スイス連邦経済省は10月16日、OECD多国籍企業行動指針に基づき設置された同国相談窓口「NCP」が、スイス金融大手クレディ・スイスを相手取り起こしたドイツ人権NGOのSociety for Threatened Peopleの通報について、双方が調停に達したと発表した。これに基づき、クレディ・スイスは、プロジェクファイナンスに関する内部ガイドラインの中に、先住民族の権利保護を盛り込んだ。
【参考】【人権】国際人権法と企業の人権問題 〜Jパワー・伊藤忠商事・パタン石炭火力発電所の事例〜(2016年8月17日)
今回の案件は、Society for Threatened Peopleが、米国ノースダコタ州バッケンのシェールオイル油田とイリノイ州パトカの石油タンク集積地を結ぶ総長1,886kmの地下埋設型石油パイプライン「ダコタ・アクセス・パイプライン(DAPL)」の建設において、先住民族の権利として国際的に確立している「自由で事前の、十分な情報に基づいた同意(FPIC)」違反があるとし、2017年4月に訴えたもの。同NGOは、クレディ・スイスが、DAPL建設に向けたファイナンスで主導的役割を果たしたと責任を追及していた。

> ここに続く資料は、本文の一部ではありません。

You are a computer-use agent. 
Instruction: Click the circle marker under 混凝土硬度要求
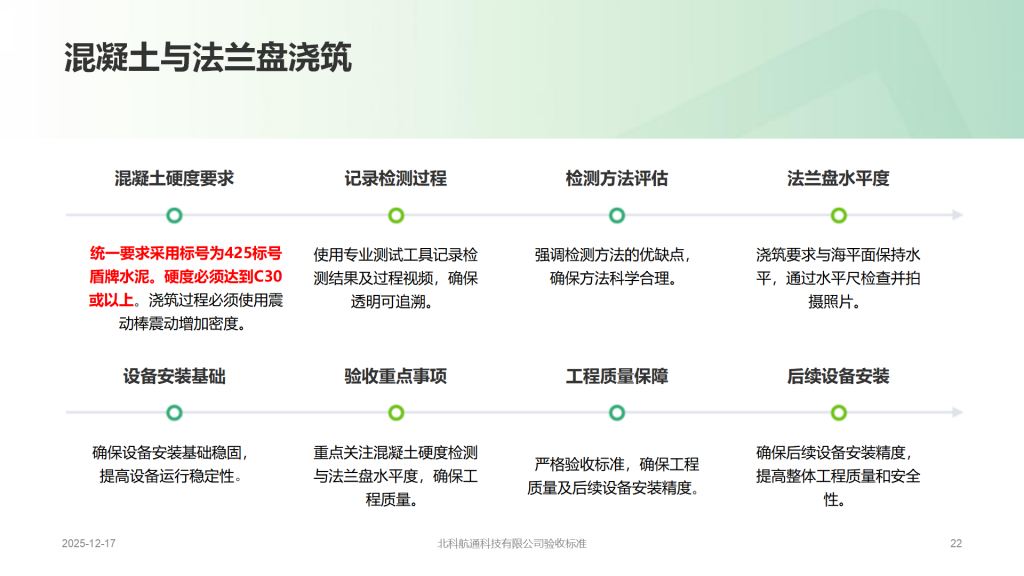[174, 215]
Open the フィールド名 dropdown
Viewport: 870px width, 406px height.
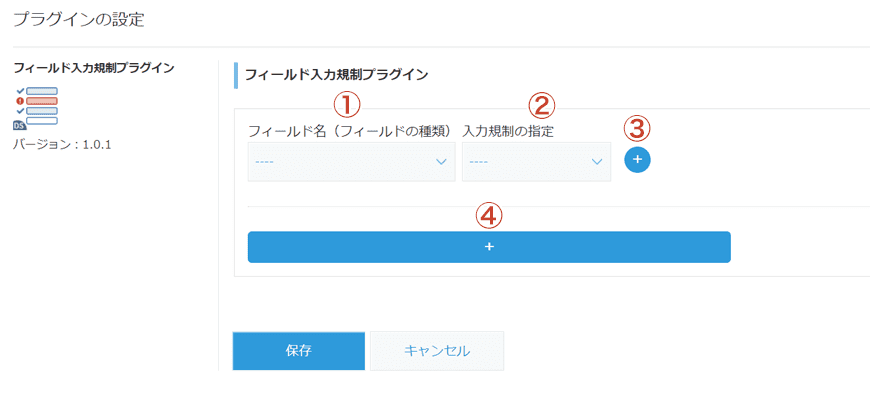[351, 162]
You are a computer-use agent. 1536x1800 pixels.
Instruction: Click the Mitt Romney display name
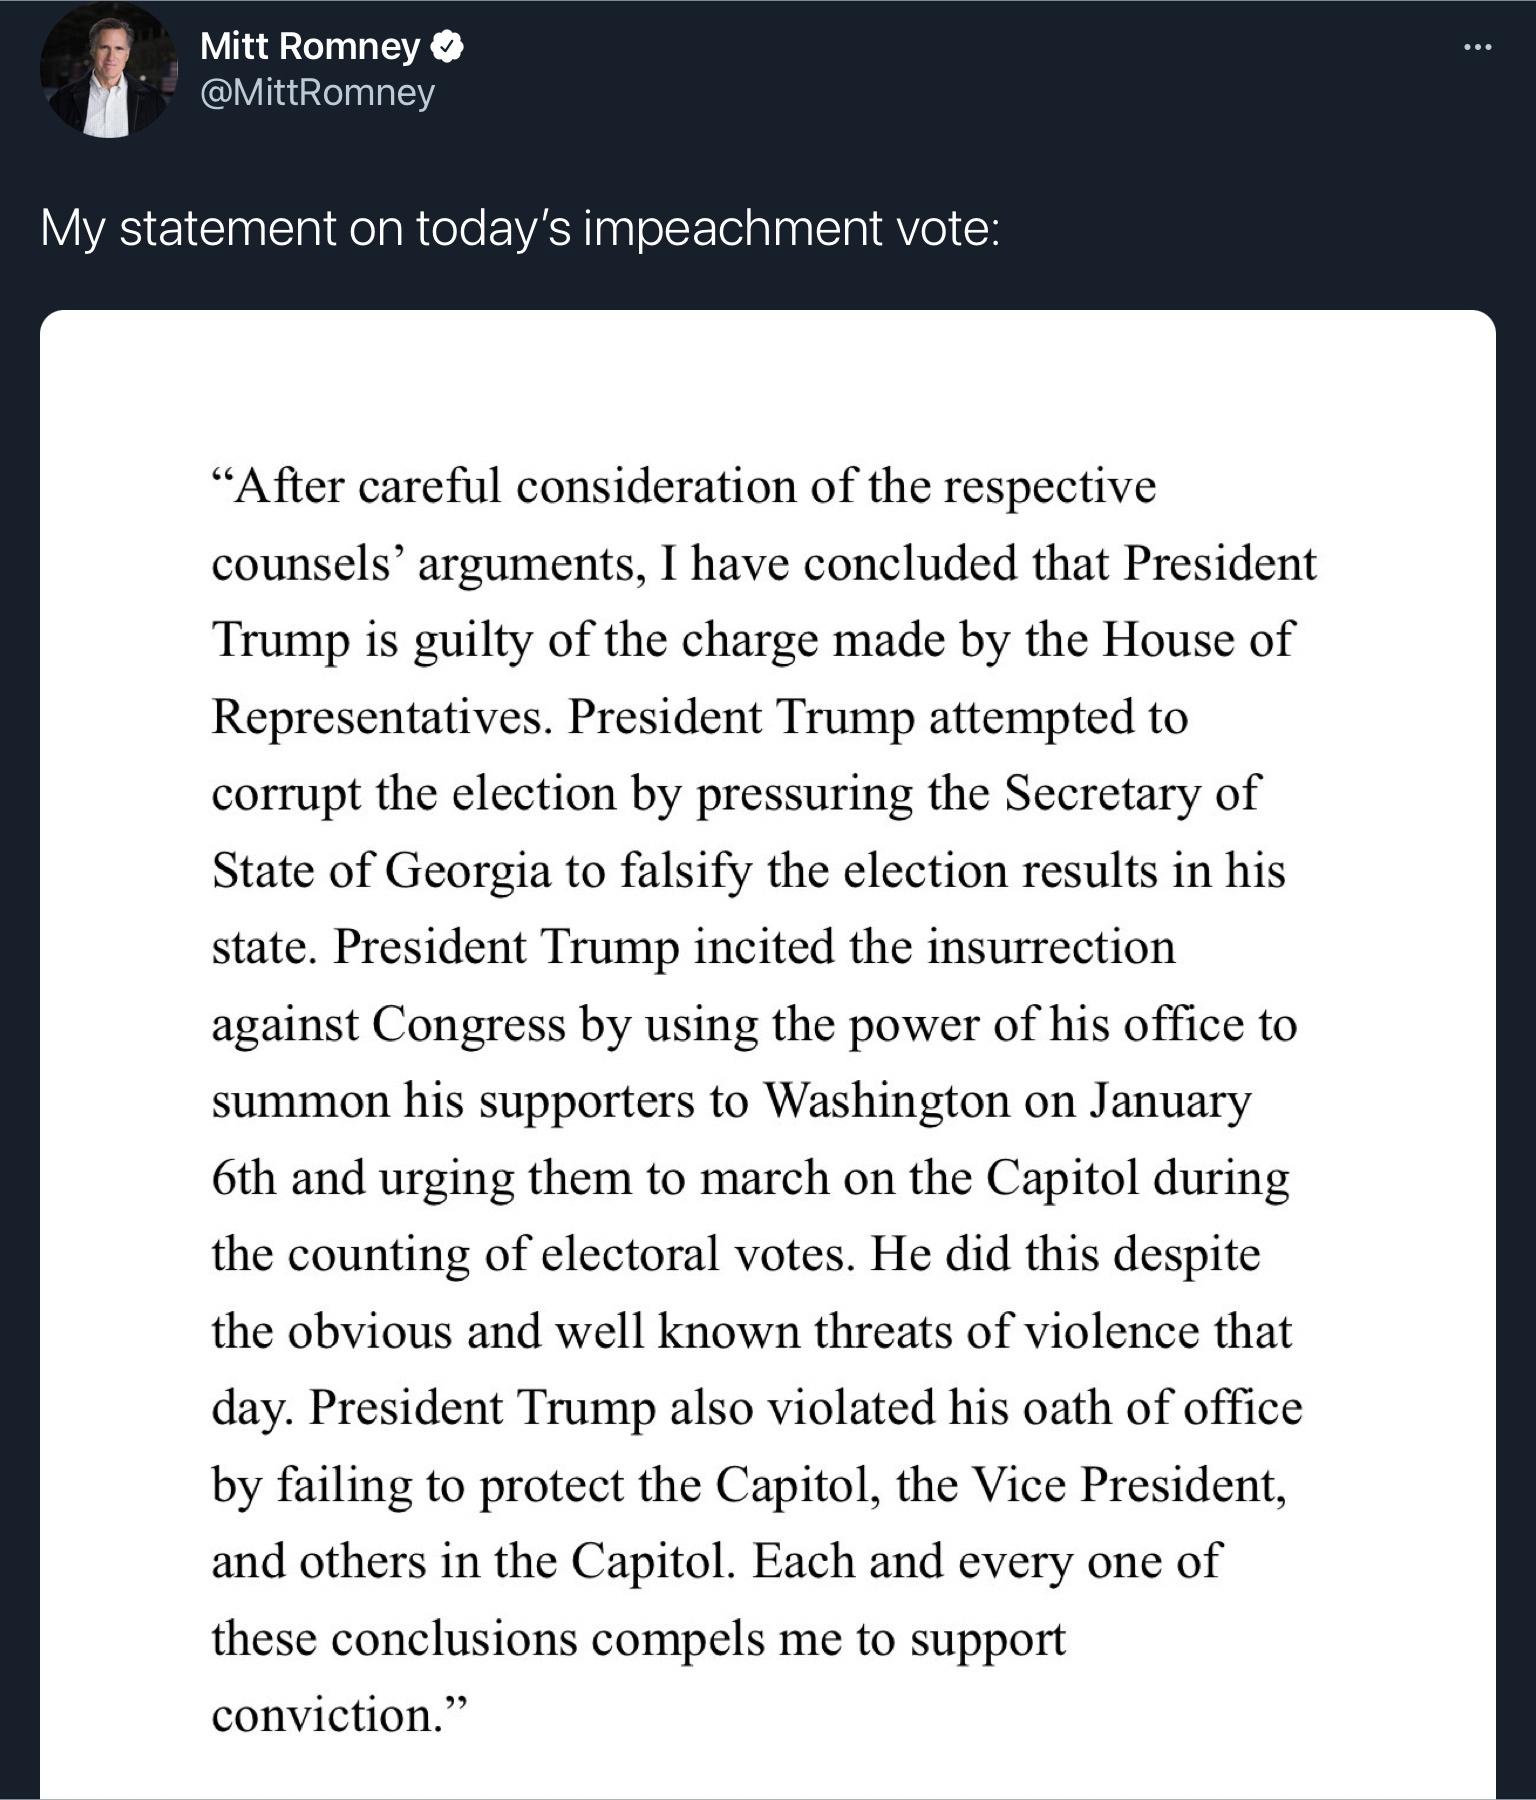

【参考】【アメリカ】機関投資家100社以上、ダコタ・アクセス・パイプライン建設に懸念表明。関与銀行に対応を要求(2017年2月20日)
今回の調停では、合計5回のミーティングを実施。クレディ・スイスが、FPICを含む先住民族の権利の保護を事業ポリシーに加えることで妥結した。また、クレディ・スイスが事業ポリシーの履行状況を同NGOとスイス政府に報告することでも合意した。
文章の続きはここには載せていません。